Your goal>
The records that follow must be reproduced in full, exactly as written.

▬▬▬

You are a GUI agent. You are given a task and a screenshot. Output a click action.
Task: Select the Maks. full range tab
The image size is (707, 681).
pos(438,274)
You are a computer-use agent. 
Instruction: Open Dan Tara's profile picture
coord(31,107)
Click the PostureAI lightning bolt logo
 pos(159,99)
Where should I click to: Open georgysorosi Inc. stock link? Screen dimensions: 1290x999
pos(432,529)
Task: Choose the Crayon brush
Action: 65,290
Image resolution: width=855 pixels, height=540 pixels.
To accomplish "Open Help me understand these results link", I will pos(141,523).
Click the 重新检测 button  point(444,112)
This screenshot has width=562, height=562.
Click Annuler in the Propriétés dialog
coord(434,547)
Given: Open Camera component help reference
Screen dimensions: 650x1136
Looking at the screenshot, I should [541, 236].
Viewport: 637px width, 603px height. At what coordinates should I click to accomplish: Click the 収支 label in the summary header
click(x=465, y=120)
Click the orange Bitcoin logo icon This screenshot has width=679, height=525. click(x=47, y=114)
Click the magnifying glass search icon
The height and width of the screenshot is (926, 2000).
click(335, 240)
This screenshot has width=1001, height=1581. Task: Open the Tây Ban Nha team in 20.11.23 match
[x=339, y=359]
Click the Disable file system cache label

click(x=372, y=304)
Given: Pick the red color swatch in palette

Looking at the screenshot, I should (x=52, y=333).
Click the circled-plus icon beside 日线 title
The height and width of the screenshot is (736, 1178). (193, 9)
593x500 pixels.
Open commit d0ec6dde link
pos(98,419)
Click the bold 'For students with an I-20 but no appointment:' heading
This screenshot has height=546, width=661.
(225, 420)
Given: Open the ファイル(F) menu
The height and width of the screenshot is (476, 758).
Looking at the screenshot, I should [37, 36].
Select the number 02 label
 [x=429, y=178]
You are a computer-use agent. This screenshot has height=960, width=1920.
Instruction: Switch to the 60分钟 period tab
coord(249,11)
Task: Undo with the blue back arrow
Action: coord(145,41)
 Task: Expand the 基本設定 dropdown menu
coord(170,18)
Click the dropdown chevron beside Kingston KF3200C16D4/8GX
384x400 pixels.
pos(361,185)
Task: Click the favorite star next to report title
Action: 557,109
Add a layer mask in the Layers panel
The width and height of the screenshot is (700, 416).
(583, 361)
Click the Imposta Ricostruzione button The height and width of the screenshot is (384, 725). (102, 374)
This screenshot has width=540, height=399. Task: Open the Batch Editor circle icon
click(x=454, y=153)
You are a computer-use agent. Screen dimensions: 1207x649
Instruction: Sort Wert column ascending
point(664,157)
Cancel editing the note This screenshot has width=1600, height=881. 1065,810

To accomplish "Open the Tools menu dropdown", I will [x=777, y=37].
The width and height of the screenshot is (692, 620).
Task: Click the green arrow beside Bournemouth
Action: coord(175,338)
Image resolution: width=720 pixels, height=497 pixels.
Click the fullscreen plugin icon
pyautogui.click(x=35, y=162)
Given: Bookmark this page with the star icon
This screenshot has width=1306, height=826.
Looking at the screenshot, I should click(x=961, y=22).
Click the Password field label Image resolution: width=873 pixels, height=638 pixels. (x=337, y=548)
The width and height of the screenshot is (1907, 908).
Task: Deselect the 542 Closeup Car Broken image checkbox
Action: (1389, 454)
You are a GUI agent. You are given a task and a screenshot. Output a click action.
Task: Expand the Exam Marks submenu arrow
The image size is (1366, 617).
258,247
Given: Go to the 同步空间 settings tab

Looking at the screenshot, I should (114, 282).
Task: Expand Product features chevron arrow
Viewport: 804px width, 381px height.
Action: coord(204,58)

▬▬▬

Written solution>
You are a GUI agent. You are given a task and a screenshot. Output a click action.
Task: Select the Maks. full range tab
The image size is (707, 681).
pos(438,274)
You are a computer-use agent. 
Instruction: Open Dan Tara's profile picture
coord(31,107)
Click the PostureAI lightning bolt logo
 pos(159,99)
Where should I click to: Open georgysorosi Inc. stock link? Screen dimensions: 1290x999
pos(432,529)
Task: Choose the Crayon brush
Action: 65,290
Image resolution: width=855 pixels, height=540 pixels.
To accomplish "Open Help me understand these results link", I will pos(141,523).
Click the 重新检测 button  point(444,112)
This screenshot has width=562, height=562.
Click Annuler in the Propriétés dialog
coord(434,547)
Given: Open Camera component help reference
Screen dimensions: 650x1136
Looking at the screenshot, I should [541, 236].
Viewport: 637px width, 603px height. At what coordinates should I click to accomplish: Click the 収支 label in the summary header
click(x=465, y=120)
Click the orange Bitcoin logo icon This screenshot has width=679, height=525. click(x=47, y=114)
Click the magnifying glass search icon
The height and width of the screenshot is (926, 2000).
click(335, 240)
This screenshot has width=1001, height=1581. Task: Open the Tây Ban Nha team in 20.11.23 match
[x=339, y=359]
Click the Disable file system cache label

click(x=372, y=304)
Given: Pick the red color swatch in palette

Looking at the screenshot, I should (x=52, y=333).
Click the circled-plus icon beside 日线 title
The height and width of the screenshot is (736, 1178). (193, 9)
593x500 pixels.
Open commit d0ec6dde link
pos(98,419)
Click the bold 'For students with an I-20 but no appointment:' heading
This screenshot has height=546, width=661.
(225, 420)
Given: Open the ファイル(F) menu
The height and width of the screenshot is (476, 758).
Looking at the screenshot, I should [37, 36].
Select the number 02 label
 [x=429, y=178]
You are a computer-use agent. This screenshot has height=960, width=1920.
Instruction: Switch to the 60分钟 period tab
coord(249,11)
Task: Undo with the blue back arrow
Action: coord(145,41)
 Task: Expand the 基本設定 dropdown menu
coord(170,18)
Click the dropdown chevron beside Kingston KF3200C16D4/8GX
384x400 pixels.
pos(361,185)
Task: Click the favorite star next to report title
Action: 557,109
Add a layer mask in the Layers panel
The width and height of the screenshot is (700, 416).
(583, 361)
Click the Imposta Ricostruzione button The height and width of the screenshot is (384, 725). (102, 374)
This screenshot has width=540, height=399. Task: Open the Batch Editor circle icon
click(x=454, y=153)
You are a computer-use agent. Screen dimensions: 1207x649
Instruction: Sort Wert column ascending
point(664,157)
Cancel editing the note This screenshot has width=1600, height=881. 1065,810

To accomplish "Open the Tools menu dropdown", I will [x=777, y=37].
The width and height of the screenshot is (692, 620).
Task: Click the green arrow beside Bournemouth
Action: coord(175,338)
Image resolution: width=720 pixels, height=497 pixels.
Click the fullscreen plugin icon
pyautogui.click(x=35, y=162)
Given: Bookmark this page with the star icon
This screenshot has width=1306, height=826.
Looking at the screenshot, I should click(x=961, y=22).
Click the Password field label Image resolution: width=873 pixels, height=638 pixels. (x=337, y=548)
The width and height of the screenshot is (1907, 908).
Task: Deselect the 542 Closeup Car Broken image checkbox
Action: (1389, 454)
You are a GUI agent. You are given a task and a screenshot. Output a click action.
Task: Expand the Exam Marks submenu arrow
The image size is (1366, 617).
258,247
Given: Go to the 同步空间 settings tab

Looking at the screenshot, I should (114, 282).
Task: Expand Product features chevron arrow
Viewport: 804px width, 381px height.
Action: coord(204,58)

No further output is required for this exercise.